The outer door opened and several people came through the hallway carrying trashbags that looked like they were full of trash. It surprised me that they would be carrying trash into the building, and then I realized that I was probably looking at the crack Piggyback Skunkworks R&D team in action. "Um, how about WiFi? And by the way, is that gunfire?"

"Skeet shooting. At Piggyback Skunkworks we believe in providing a wide range of break-time recreational opportunities for our employees. WiFi, you said. WiFi's tough. We had a pilot project to mod a WiFi network to turn it into a device for seeing through walls, but a couple of guys in Utah beat us to market."

"Okay, how about Twitter?"

"There's a lot of good piggybacking out there already, like Twitter for Your Jewish Mother. We're thinking about a plug-in that automatically inserts your name into the Twitter Suggested Users List. We know we could sell that to Robert Scoble and Dave Winer."

"It seems like..." I paused as I realized what it was on the telephone stand: a Ouija Board. "Uh, it seems like the Twitter challenge comes in figuring out new things to do with it, right? Like, what can't be said in 140 characters?"

"Given that a court order has now been served via Twitter, apparently there is nothing that can't be said in 140 characters. The idea that a lawyer could ever hold himself to 140 characters is truly inspiring. Even a Twitter sonnet is not impossible."

"I have to call you on that. How can you write a sonnet in 140 characters?"

"Do the math, Michael. A sonnet is 14 lines of iambic pentameter. An iambic foot is two syllables, with the accent on the second. Pentameter is five feet per line. That's 10 syllables per line. That works out to exactly one syllable per character. Totally doable."

"Prove it." I thought I had him, but Cousin Corbett is not easily had.
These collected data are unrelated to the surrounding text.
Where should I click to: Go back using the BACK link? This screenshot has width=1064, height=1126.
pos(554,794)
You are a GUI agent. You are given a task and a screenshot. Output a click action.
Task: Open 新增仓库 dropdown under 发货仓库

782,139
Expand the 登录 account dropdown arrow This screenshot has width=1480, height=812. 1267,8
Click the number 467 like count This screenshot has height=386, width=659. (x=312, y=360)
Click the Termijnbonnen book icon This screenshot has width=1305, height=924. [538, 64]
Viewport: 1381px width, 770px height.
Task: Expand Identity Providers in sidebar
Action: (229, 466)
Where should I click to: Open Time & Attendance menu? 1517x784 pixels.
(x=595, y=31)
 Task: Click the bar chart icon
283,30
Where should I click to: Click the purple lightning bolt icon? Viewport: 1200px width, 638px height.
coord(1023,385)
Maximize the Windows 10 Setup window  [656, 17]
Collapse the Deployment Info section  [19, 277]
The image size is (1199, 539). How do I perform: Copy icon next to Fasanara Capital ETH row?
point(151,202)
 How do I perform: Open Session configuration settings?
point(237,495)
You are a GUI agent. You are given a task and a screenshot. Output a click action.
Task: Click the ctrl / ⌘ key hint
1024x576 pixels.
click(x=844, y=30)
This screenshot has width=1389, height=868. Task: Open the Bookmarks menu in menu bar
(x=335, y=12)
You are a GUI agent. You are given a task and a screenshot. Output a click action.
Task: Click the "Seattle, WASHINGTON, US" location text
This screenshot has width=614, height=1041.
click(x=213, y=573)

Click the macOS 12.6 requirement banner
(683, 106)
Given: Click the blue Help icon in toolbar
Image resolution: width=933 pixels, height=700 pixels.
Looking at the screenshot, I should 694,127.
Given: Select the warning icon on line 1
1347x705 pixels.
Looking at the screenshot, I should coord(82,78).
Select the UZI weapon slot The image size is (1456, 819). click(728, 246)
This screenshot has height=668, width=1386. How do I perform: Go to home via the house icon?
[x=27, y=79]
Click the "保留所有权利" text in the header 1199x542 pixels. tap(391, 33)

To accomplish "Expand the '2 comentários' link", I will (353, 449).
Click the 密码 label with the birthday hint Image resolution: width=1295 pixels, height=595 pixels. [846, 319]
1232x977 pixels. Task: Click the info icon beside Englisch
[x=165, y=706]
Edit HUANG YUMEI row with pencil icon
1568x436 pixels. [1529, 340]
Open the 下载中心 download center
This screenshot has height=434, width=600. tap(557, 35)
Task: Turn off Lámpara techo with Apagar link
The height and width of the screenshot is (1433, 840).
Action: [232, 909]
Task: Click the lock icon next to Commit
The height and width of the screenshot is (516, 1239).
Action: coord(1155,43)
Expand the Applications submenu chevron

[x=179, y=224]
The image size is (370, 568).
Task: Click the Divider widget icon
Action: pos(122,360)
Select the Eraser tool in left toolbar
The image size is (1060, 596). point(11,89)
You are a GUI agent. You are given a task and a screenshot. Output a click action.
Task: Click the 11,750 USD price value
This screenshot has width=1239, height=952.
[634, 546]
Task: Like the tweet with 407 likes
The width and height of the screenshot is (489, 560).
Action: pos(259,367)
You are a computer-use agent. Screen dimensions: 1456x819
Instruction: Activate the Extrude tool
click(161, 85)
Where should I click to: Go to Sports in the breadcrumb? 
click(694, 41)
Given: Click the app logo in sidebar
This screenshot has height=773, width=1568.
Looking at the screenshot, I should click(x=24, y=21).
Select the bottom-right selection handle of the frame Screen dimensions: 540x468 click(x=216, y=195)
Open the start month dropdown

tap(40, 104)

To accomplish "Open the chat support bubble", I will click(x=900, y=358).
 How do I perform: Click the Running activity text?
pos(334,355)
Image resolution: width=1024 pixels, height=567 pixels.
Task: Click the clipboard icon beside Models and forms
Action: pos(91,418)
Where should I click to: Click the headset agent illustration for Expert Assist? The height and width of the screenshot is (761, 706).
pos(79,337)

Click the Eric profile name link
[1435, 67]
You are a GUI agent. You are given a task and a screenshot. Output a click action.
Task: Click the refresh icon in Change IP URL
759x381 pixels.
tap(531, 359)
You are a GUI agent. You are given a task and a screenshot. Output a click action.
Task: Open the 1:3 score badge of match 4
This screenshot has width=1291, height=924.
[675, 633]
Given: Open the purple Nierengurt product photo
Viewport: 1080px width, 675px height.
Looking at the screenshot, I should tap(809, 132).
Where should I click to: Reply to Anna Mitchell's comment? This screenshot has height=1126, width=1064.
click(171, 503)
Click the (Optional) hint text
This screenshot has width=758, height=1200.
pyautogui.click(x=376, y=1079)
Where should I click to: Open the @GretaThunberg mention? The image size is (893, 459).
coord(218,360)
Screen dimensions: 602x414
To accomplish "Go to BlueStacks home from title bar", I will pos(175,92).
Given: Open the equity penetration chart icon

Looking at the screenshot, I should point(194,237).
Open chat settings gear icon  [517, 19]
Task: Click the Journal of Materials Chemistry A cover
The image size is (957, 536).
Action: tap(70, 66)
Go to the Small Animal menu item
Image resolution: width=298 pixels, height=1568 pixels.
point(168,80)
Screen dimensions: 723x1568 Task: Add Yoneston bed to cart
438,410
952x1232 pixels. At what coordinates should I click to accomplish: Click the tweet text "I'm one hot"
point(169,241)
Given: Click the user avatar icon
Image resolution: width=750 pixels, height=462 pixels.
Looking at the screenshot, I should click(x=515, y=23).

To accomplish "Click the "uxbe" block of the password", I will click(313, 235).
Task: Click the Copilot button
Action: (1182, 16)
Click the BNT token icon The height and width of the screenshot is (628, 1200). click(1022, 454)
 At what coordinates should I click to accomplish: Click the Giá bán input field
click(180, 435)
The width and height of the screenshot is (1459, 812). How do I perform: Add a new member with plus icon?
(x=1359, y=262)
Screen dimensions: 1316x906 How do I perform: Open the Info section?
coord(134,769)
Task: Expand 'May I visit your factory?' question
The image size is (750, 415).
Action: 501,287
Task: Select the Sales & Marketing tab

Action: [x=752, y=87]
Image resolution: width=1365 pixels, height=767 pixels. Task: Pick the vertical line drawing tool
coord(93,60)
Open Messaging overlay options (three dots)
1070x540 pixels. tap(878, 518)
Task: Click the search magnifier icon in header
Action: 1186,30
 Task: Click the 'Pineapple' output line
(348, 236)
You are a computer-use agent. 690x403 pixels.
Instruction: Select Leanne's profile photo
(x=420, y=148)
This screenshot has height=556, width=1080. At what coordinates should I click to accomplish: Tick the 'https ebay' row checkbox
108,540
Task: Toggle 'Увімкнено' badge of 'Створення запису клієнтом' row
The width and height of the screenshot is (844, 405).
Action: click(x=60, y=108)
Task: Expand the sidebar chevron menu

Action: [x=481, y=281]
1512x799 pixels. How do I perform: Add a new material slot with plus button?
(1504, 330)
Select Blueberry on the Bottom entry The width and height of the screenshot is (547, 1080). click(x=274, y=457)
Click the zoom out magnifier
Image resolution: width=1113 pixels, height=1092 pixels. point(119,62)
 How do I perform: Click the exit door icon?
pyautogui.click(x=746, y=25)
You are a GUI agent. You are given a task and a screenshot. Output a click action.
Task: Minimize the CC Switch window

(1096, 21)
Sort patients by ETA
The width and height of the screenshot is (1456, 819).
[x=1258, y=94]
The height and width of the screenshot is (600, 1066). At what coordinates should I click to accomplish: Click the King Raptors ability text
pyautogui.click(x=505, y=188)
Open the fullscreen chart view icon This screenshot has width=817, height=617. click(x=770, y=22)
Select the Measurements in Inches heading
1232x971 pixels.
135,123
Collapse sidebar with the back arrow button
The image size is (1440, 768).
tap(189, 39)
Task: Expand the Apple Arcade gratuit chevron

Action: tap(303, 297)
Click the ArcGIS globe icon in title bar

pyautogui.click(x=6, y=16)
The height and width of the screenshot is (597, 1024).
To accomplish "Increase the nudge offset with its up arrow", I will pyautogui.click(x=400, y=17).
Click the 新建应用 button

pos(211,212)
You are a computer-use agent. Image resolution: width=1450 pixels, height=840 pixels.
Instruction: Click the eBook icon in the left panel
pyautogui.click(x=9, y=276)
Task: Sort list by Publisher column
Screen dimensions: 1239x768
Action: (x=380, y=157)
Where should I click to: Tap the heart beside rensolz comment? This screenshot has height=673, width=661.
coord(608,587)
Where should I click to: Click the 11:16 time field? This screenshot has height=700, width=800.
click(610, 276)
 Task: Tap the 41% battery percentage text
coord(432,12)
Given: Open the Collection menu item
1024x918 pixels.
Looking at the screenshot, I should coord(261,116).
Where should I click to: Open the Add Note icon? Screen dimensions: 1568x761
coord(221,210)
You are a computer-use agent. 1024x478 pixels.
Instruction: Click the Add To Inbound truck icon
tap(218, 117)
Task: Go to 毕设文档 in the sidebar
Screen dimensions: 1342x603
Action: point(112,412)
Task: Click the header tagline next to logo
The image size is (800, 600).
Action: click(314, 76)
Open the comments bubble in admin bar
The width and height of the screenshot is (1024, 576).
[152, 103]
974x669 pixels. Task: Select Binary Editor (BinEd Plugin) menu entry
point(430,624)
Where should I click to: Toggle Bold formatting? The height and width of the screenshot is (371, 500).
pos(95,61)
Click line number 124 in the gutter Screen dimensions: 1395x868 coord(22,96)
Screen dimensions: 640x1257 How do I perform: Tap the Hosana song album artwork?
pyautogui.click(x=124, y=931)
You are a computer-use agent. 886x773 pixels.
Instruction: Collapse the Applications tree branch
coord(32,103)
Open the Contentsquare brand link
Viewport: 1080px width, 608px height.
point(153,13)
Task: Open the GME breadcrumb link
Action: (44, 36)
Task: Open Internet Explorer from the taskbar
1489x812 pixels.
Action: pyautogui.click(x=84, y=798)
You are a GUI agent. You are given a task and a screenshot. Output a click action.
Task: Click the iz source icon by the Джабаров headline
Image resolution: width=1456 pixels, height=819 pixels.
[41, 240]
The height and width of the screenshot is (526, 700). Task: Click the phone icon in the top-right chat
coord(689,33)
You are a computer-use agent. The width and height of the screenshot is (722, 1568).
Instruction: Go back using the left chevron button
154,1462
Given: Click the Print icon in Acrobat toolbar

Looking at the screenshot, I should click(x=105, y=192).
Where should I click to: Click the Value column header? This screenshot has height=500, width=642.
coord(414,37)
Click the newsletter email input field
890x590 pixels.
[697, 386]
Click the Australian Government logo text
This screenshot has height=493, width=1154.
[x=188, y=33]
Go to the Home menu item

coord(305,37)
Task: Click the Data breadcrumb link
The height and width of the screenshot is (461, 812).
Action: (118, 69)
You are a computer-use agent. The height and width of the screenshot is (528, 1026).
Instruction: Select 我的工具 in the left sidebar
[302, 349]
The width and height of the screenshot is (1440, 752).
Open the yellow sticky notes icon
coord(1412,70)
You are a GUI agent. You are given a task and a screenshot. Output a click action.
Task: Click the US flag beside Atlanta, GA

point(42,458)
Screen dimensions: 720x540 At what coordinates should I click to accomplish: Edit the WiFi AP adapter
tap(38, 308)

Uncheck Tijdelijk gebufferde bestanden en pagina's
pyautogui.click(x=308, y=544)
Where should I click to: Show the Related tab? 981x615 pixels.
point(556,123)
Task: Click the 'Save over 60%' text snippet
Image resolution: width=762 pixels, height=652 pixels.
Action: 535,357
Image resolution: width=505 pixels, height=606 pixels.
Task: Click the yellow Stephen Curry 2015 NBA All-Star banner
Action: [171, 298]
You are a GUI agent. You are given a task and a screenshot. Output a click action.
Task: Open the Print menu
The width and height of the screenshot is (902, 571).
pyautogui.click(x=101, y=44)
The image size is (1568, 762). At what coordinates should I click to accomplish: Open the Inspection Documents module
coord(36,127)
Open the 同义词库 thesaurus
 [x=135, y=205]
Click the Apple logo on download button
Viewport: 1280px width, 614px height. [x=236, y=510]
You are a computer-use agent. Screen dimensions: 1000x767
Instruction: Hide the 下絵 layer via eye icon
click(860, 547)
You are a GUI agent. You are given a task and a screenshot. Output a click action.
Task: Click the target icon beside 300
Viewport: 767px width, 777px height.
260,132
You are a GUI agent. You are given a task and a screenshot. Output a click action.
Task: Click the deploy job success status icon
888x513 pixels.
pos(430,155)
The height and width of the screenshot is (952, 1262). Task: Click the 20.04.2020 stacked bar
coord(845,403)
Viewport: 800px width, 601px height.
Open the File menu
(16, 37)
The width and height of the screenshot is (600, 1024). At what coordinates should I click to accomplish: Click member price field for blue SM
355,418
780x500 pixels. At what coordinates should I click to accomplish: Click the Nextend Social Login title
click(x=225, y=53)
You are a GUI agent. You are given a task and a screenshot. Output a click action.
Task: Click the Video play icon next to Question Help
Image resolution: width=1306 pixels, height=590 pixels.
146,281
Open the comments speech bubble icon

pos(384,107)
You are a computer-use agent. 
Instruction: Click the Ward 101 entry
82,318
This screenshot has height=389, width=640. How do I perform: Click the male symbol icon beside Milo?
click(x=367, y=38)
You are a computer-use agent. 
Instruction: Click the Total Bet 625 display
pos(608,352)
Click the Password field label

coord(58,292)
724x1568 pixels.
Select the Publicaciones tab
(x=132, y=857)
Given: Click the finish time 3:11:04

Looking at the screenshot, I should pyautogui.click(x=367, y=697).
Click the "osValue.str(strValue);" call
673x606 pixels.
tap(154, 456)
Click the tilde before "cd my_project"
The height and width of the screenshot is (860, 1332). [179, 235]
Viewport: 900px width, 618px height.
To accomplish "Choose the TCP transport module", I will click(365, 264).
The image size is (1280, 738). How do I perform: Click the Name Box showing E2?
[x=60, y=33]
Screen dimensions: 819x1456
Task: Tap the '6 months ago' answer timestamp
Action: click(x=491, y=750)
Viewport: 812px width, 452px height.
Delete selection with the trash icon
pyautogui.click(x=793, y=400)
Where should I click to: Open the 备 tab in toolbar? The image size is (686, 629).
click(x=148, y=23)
"Okay, Here's the first line of a sonnet titled 'The DaVinci Cone' by Dan Beige of our staff. It's about an employee in a Dairy Queen trying to decipher a hard-to-read handwritten note from a customer:

ADaQaPaDaQ

"It's very McLuhanesque. Literally, it's about the employee referring to the individual letters of the note, a 'D,' a 'Q,' and so on, but reading between the lines, or rather between alternate letters, we find the customer's message."

I shook my head. "If I actually saw that written in a tweet I'd never know it was a poem, or even meaningful. But recited as you did in iambic pentameter, it makes a twisted, pathetic sort of sense."

"You know how to fill that customer's order, don't you?"

"Sure. He wants a DQ, and he wants it PDQ. What else is in this alleged poem?"

"It's kind of an historical mystery; the customer's note turns out to contain obscure, dramatic references to the Nazi era:

AW!AW!A2!

"In that line Dan fits 10 syllables into five letters and a numeral, cutting himself some slack for punctuation."

I eyed him warily. "How far are you going to take this, Corbett?"

"You're right; quoting more than two lines of a sonnet probably exceeds the limits of fair use. I'll stop there."

I'm not sure about fair use, but he was sure pushing some kind of limit.